2. Due to deposition of IgG antigen complexes in the blood vessels cause local damage and deposit in blood vessels of kidney glomeruli called Arthus Reaction.
3. Inhalation of bacteria and fungal spores gives rise to a disease called farmer’s lung forming immune complexes in the epithelial layers of the respiratory tract.
4. Another type of hypersensitive reaction is known as lupus i.e. systemic lupus erythematosus. It is produced as a result of interaction of IgG and the nucleoproteins of the disintegrated leucocytes (auto-antigens). Lupus is an autoimmune disease.

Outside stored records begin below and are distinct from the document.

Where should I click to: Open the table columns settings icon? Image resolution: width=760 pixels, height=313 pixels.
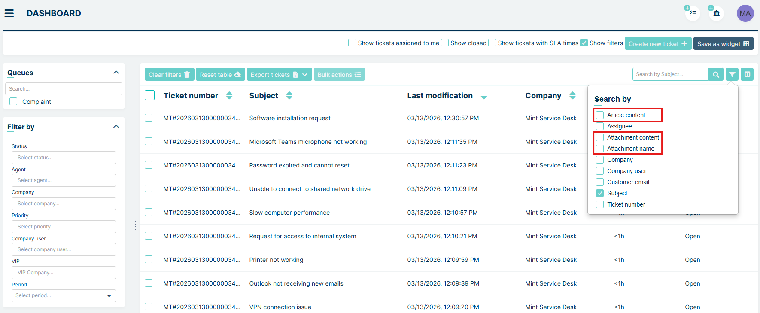[x=747, y=75]
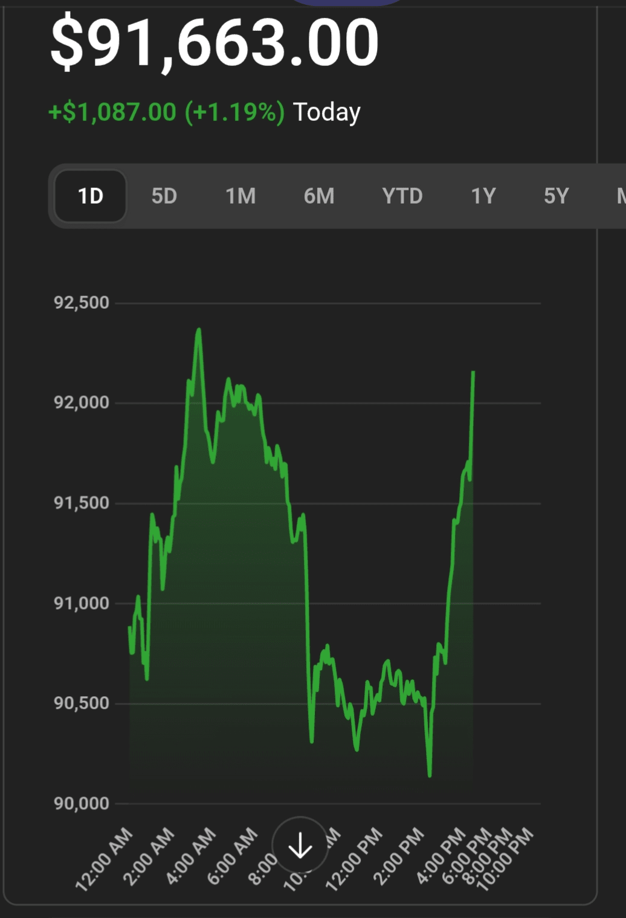Image resolution: width=626 pixels, height=918 pixels.
Task: Click the chart's highest peak near 4:00 AM
Action: (198, 330)
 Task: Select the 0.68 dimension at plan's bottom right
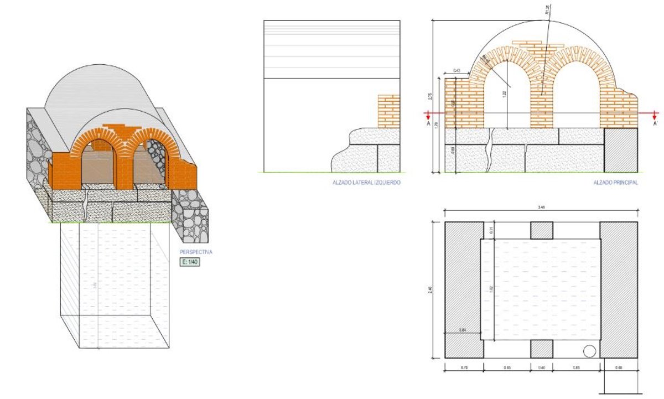point(619,367)
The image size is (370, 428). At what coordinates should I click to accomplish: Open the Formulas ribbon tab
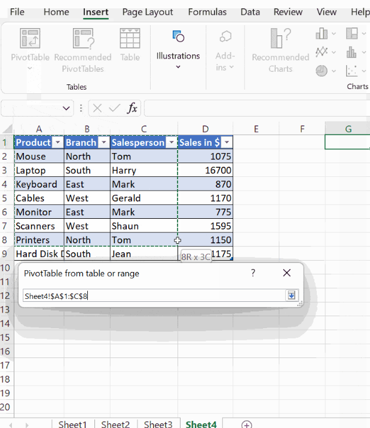click(x=207, y=12)
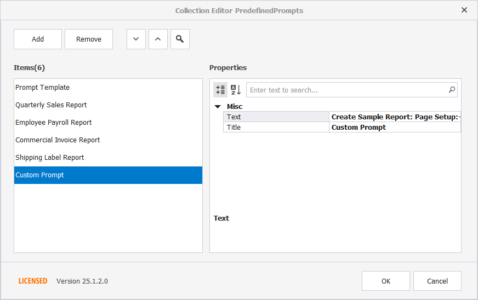Open item search with magnifier button
Viewport: 478px width, 300px height.
pos(180,39)
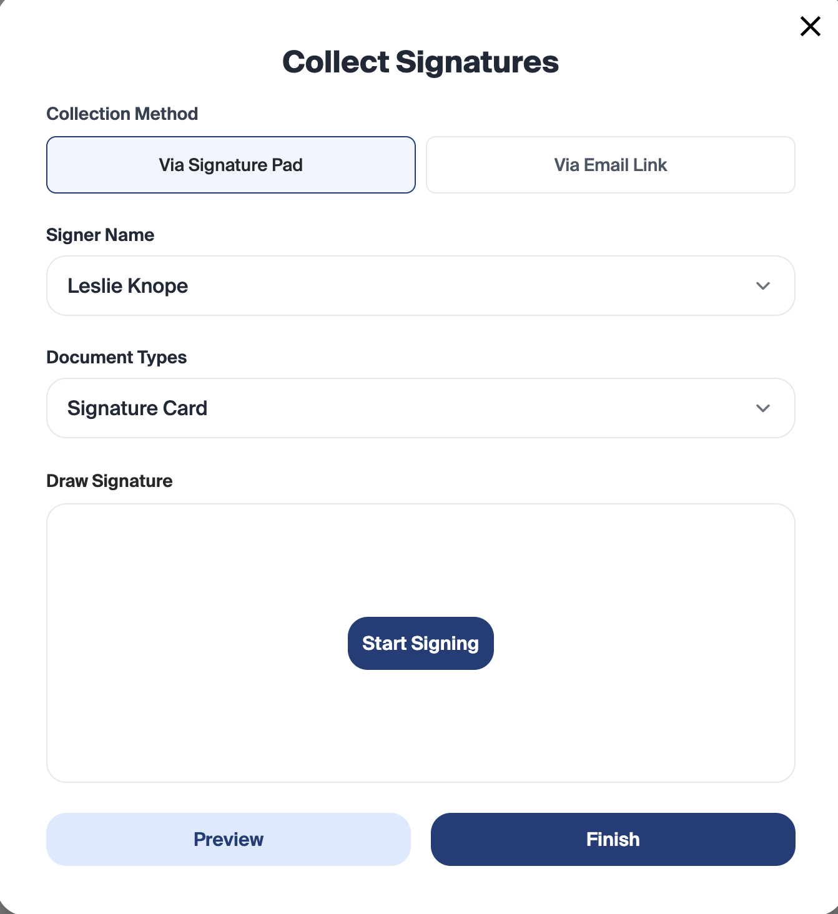Click the Collect Signatures heading
This screenshot has height=914, width=838.
click(x=420, y=62)
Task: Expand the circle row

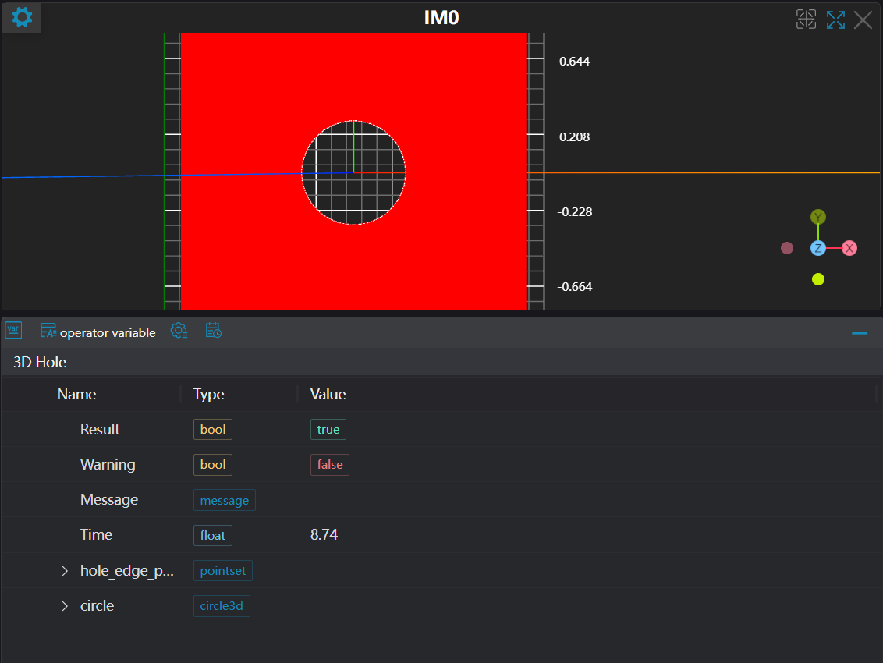Action: coord(65,606)
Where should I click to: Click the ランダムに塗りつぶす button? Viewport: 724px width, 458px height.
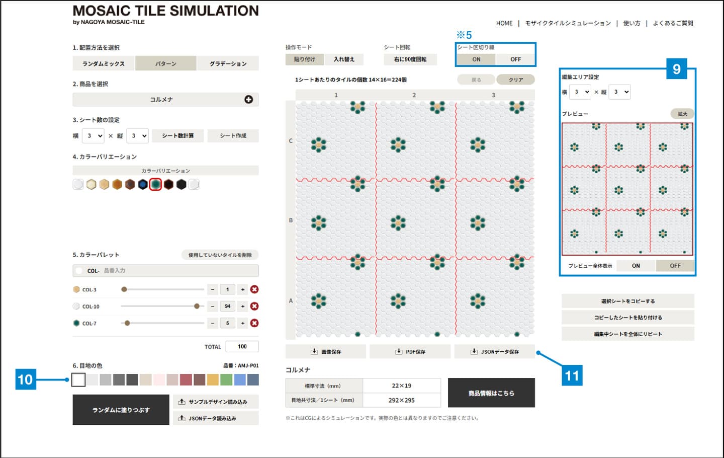point(121,410)
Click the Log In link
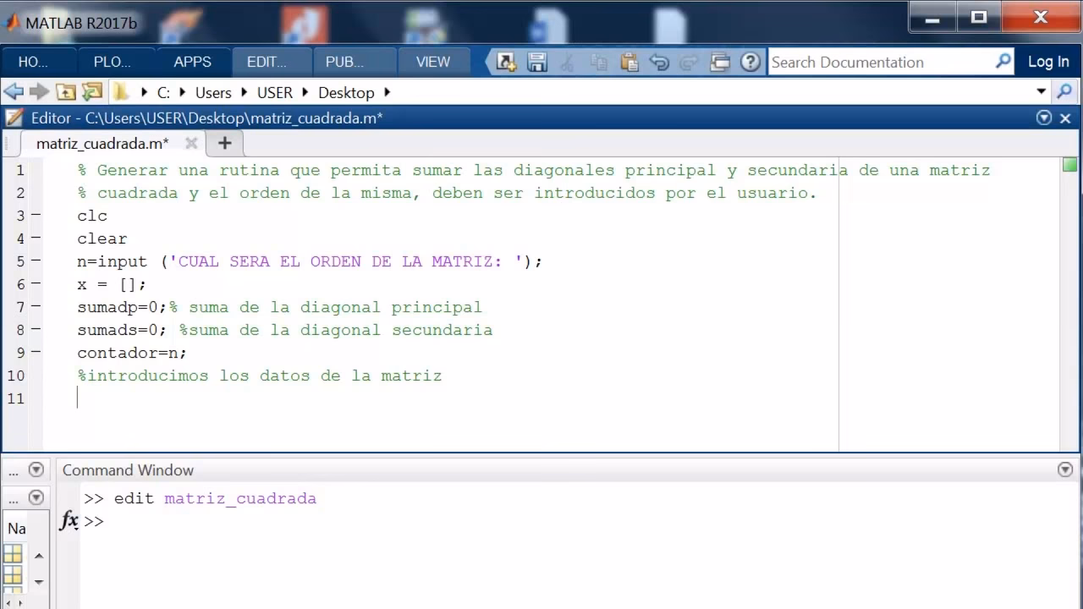Screen dimensions: 1083x609 click(1048, 61)
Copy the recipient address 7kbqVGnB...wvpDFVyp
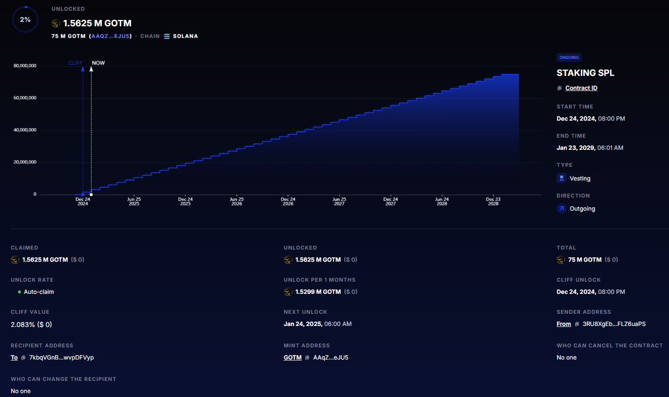The image size is (669, 397). pyautogui.click(x=23, y=358)
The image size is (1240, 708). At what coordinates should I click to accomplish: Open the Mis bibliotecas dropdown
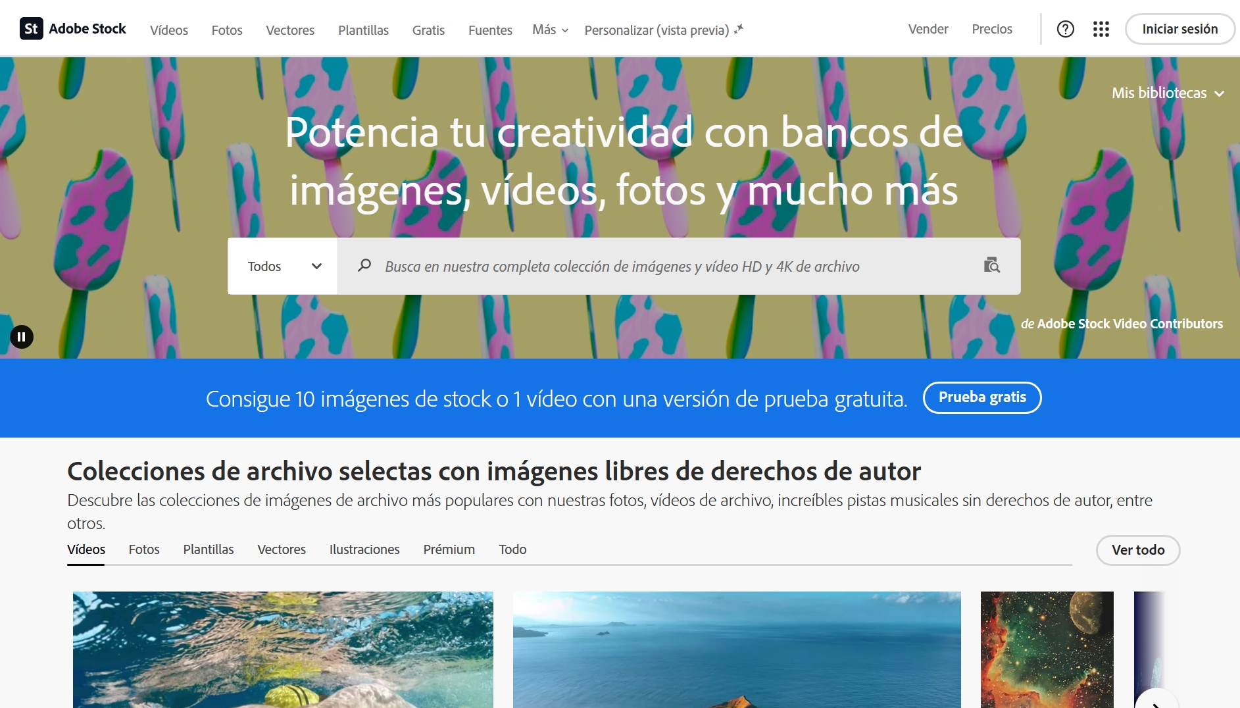click(x=1167, y=93)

4. Type IV Hypersensitivity:
Type IV hypersensitivity is the only type of delayed hypersensitivity. It is mainly controlled by T-cells, macrophages and dendritic cells. It is not the instant response but it is manifested after the second exposure to an allergen. The appearance of allergic symptoms come in delay.
(i) Mode of action:
Delayed hypersensitivity is maintained by T- lymphocytes. T-cells (lymphocytes) have two main types—the CD4+ cells and CD8+ cells. Type IV hypersensitivity requires CD4+ type. The special group of CD4+ cells take part in type IV hypersensitivity and are called T-D cells (delayed). Again T-helper cell (TH cell) includes T-D cells which constitutes the bulk of CD4+ T-cells. TH cells are again distinguished into TH-1 and TH-2 type, of which TH.2 cells are mainly responsible for activation of B-cell to produce immunoglobulins and TH-1 cells are involved in causing the inflammatory responses including delayed hypersensitivity reactions (Fig. 11.6).
(ii) Biological effect:
1. A microbial agent that elicits a delayed hypersensitivity is tuberculin which is a purified protein derivative (PPD) of tubercle bacilli (Mycobacterium tuberculosis). Mycobacterium leprae, the microbial agents also stimulate delayed hypersensitivity.
2. The tuberculin skin test (Mantoux test) is used to determine if a person has T-cell mediated reactivity towards tubercle bacilli (also known as Koch’s bacilli).